The Bill was defeated by 63 votes to 59.
He said at the time he was hugely disappointed.
Some payday lender rates were up to 10 per cent a week and the loans often compounded into four figures very quickly, he said.
‘‘It [the imminent law reform bill] does not provide for caps on excessive rates of interest.
‘‘The government is not convinced that this is the best way of addressing poor lending practices and indebtedness. The situation is so important in a place like Porirua, where you’re confronted by loan sharks offering money everywhere you turn.’’
Mr Shann showed Kapi-Mana News a letter he received from Prime Minister John Key in 2010.
It said the Ministry of Consumer Affairs was monitoring interest rate caps in Britain, Australia and South Africa.
Mr Shann said the right moves were being made overseas.
‘‘Last year the British Government passed legislation to curb exorbitant rates and in June Australia capped rates at 48 per cent.
‘‘South Africa has restrictions in place now, as do Japan, Singapore, France, Germany, Canada, Mexico, two-thirds of American states and almost all of South America.

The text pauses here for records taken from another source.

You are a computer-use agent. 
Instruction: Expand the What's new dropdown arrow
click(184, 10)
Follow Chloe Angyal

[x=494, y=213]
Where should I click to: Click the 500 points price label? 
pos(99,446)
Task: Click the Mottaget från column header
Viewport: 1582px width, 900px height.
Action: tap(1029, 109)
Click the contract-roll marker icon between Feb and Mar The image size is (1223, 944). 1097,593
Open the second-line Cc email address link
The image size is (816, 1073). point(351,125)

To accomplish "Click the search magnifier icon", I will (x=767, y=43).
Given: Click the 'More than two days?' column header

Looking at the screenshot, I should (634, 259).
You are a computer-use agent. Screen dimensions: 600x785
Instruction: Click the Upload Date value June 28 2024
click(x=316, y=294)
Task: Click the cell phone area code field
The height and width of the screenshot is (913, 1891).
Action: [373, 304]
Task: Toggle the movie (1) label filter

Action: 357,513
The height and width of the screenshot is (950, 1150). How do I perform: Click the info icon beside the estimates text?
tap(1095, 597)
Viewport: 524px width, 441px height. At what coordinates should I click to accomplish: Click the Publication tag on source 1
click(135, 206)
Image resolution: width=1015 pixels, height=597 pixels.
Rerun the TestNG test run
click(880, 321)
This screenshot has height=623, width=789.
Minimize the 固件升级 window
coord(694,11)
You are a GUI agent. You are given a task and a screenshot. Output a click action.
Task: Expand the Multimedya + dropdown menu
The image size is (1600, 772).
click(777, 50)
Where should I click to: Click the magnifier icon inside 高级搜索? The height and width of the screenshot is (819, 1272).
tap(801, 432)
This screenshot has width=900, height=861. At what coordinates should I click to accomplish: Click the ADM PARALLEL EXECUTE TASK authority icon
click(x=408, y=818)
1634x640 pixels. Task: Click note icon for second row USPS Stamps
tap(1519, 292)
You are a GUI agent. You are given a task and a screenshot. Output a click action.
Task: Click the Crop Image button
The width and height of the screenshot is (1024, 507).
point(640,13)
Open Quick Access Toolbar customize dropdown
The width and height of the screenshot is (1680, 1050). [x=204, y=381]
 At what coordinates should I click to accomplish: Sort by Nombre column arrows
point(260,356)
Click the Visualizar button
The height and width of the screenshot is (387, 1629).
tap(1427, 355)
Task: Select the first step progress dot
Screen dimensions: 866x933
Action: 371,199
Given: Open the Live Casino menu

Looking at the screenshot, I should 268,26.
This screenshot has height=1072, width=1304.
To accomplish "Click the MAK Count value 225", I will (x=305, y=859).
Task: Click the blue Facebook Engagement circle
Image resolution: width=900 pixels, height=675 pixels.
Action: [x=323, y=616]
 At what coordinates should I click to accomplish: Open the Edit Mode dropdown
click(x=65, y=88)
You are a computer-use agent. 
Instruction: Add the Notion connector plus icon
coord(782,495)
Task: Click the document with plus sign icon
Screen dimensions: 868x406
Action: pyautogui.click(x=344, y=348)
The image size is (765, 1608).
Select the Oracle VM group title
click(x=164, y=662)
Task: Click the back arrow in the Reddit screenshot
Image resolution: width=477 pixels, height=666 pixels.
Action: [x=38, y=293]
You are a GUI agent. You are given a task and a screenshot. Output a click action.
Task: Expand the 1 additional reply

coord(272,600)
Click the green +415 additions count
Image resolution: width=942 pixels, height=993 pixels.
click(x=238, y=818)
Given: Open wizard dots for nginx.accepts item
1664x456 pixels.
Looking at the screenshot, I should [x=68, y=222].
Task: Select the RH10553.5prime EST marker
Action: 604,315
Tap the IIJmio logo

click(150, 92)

‘‘I was told [by Mr Key] that if the caps are too high they may be seen as a target and if they are too low, lenders will exit the market and exclude credit for some borrowers.
‘‘Those concerns are outrageous – is Mr Key saying he knows better than practically every other government in the world?’’
Mr Shann said he intended to ‘‘ jab the issue’’ during the committee stage of the law reform bill.
Mr Shann’s boss, Mana MP Kris Faafoi, supports Mr Shann’s efforts.
He visited Porirua Budget Service and Porirua branch of Citizens Advice Bureau in May, gauging the effect that high interest rates, fees and penalty payments were having on hundreds of families in the city. Ninety-five per cent of Budget Service clients had got into trouble paying back high-interest loans, according to the service’s manager Robert Antonio.
Labour wants to introduce social lending – low-cost loans in conjunction with community organisations and the private sector – that have social benefits as the outcome.